Google Play Books Ate My Apostrophes

Update 10 April: It pays to report problems like the one described below to Google’s customer support. Seven weeks ago I discovered the problem. One week ago I reported it. Today the problem was suddenly gone, probably because Google updated the two ebooks involved and pushed new versions of the files to my phone.

I usually shop around for a good price when I buy e-books, and lately Google’s bookstore has received my custom. It’s not a very high-profile store – you see, this isn’t the well-known Google Books, where they offer scanned paper books in your browser. This is something called, clunkily, Google Play Books or Books On Google Play, where you can get copy-protected e-books for off-line reading.

A funny thing about this service is that many or all of Google’s e-book files contain original bitmaps scanned from paper books [or are they PDF images of the layout?]. You can toggle between the real e-book, which is the product of Optical Character Recognition probably followed by human proofreading, and the scanned pages. This won’t do you much good on a little phone screen, but anyway.

Now, the two most recent books I bought from Google Play Books have a strange glitch. When I complained about it to customer service, I received prompt friendly help. When none of their suggested fixes worked, I was offered a refund. So this is not a disgruntled customer blog entry. Still the problem is so strange that I want to blog about it just as a technical conundrum.

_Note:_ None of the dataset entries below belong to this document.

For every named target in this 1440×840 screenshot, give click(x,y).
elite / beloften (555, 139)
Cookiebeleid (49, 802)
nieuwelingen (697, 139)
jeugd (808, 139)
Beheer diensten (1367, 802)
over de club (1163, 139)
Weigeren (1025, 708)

On my Android smartphone, the OCRed texts in my e-book copies of Adam Roberts’ Jack Glass (2012) and Neal Stephenson’s REAMDE (2011) have lost all their apostrophes. All their quotation marks. All their long dashes. And all their diacritic characters. When Stephenson writes “naïveté”, my e-book says “navet”, which is French for turnip. When the problem first showed up, in Roberts’ book, I actually thought he wrote non-standard English as a futuristic device.

When you run operating systems in non-English language modes, like Swedish or even Chinese, you get used to misidentified characters, with ÅÄÖÜ becoming all kinds of junk symbols. But this doesn’t look like a case of that. Google’s reader software is just quietly omitting some of the most common characters in English novels!

The problem isn’t new. I’ve found references to it on-line starting December 2010. Strangely, most of the complaints are about science fiction novels. Dear Reader, what’s your take on this?